### About this exercise
From the listing that follows, count the lines including "Click" and give the number alone.

### Data
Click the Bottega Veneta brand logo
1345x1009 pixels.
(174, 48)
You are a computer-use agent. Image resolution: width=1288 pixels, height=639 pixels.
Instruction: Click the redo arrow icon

### Response area
2